Em novembro desse mesmo ano, Saladino cerca com grandes contingentes armados uma estratégica fortaleza católica, o Crac de Moab.
“O exército cristão preparava-se para acorrer em auxílio dos sitiados, infelizmente, porém, minado por divisões internas: “Então se produziu um acontecimento impressionante, escreve Paladilhe. Balduíno, a quem se imaginava agonizante, horrível e totalmente enfermo, já mergulhado nas trevas da eternidade, parecendo cortado do mundo, levantou-se de seu leito de mártir como um miraculado e manifestou sua intenção de seguir o exército.

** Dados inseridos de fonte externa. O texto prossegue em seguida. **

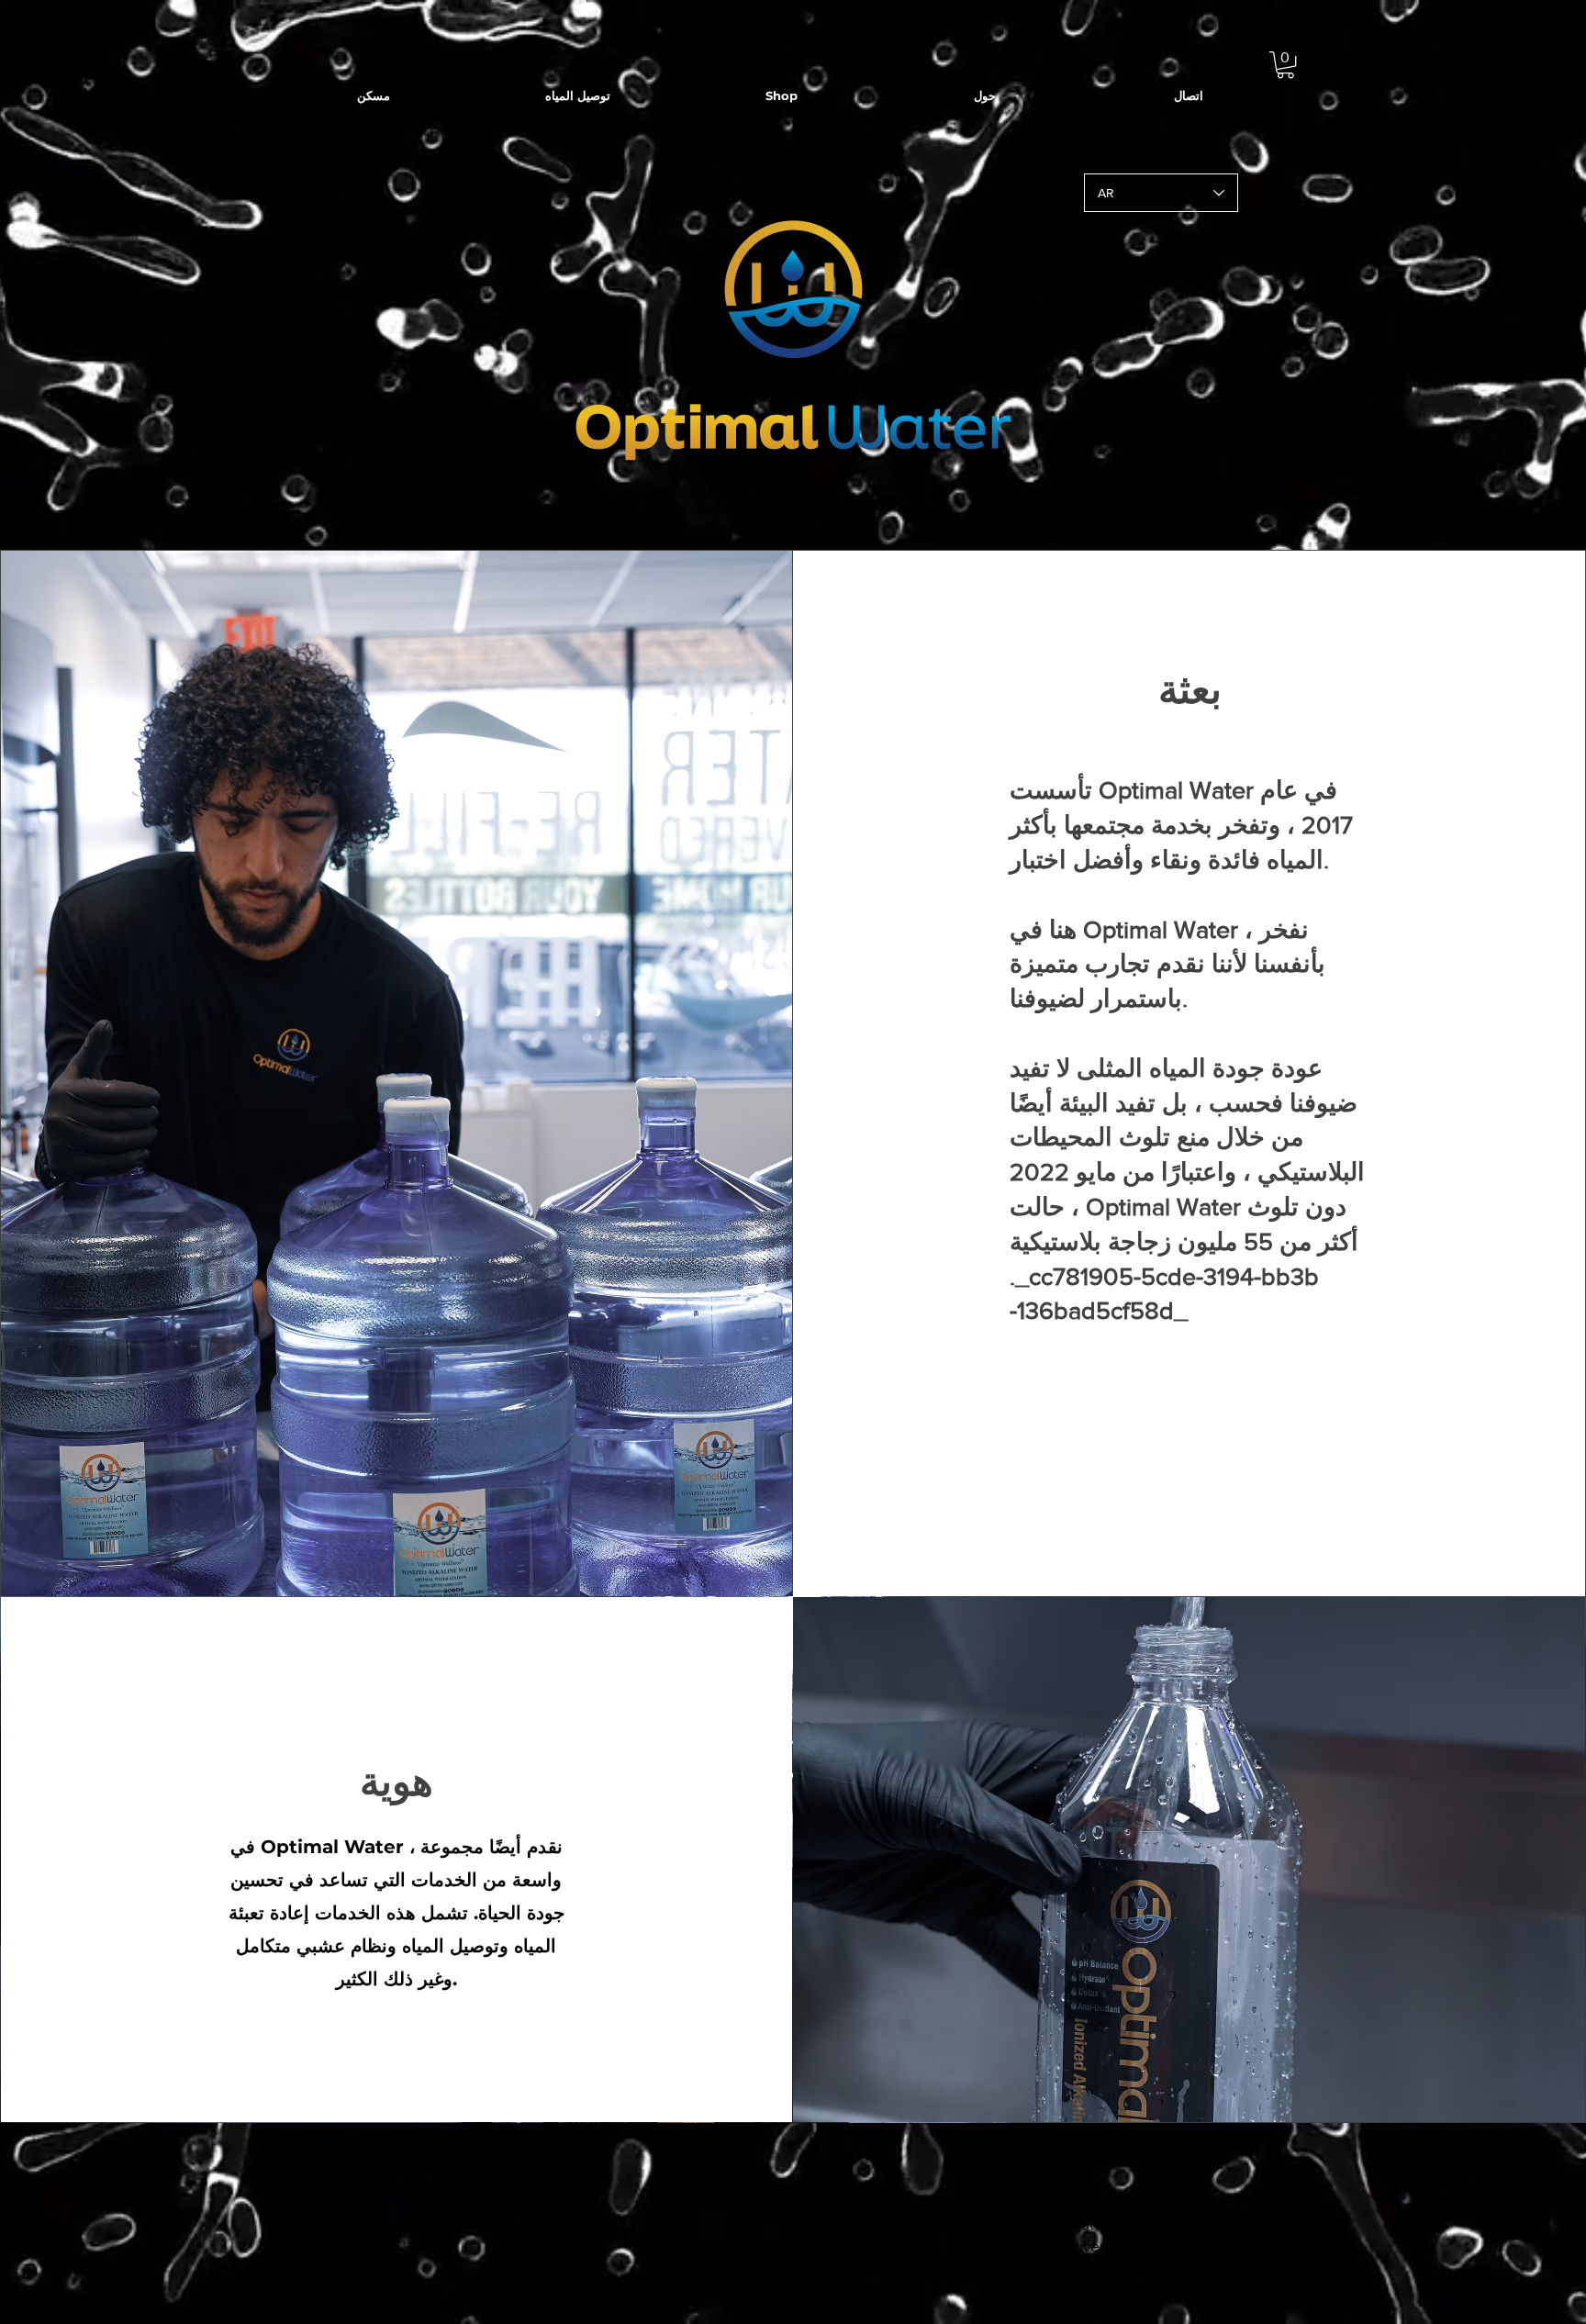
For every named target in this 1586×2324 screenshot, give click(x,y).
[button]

“Animado por uma energia fora do comum, ele não renunciou. A todos ele iria mostrar o que era ser rei… Com ele a união se refez em torno de sua liteira de cortinas cuidadosamente baixadas”
“À aproximação do exército cristão, os muçulmanos se retiram: “O grande Saladino fugia diante de um fantasma… encerrado atrás das cortinas de sua liteira”. A simples presença do rei leproso tudo salvara.
No ano seguinte, nova tentativa dos muçulmanos: “Os defensores do Crac viram com estupor chegar a multidão infinita de seus agressores. Saladino tinha praticamente dobrado suas forças”.
“Vem, por fim, o exército cristão “pronto a enfrentar em combate desigual as forças de Saladino. O que lhe dava este ardor, esta coragem, era uma presença no meio dele, a de seu rei Balduíno.
“Havia da parte dele uma espécie de deliberação, de obsessão de seu dever, à qual não faltava grandeza. Até o fim ele queria ser um exemplo para todos de força de vontade e de sacrifício. Ante tanta nobreza, tanto desprendimento, as divisões internas entre os cristãos desapareciam em torno dele.
“Há aí um caso excepcional, único na História. O sultão ficou vivamente impressionado pela chegada heróica de Balduíno”, e acabou por retirar-se.
Seu biógrafo conclui: em face de Balduíno IV, “como não ficar tomado de admiração, de veneração mesmo… Em vão se procurará, através dos milenários a quem compará-lo. Jamais se viu reunidos num príncipe tanta coragem e espírito de sacrifício.
“É tempo que sua face perfurada pela lepra, mas resplandecente de uma luz interior, entre por sua vez na legenda com Godofredo de Bouillon e São Luís”.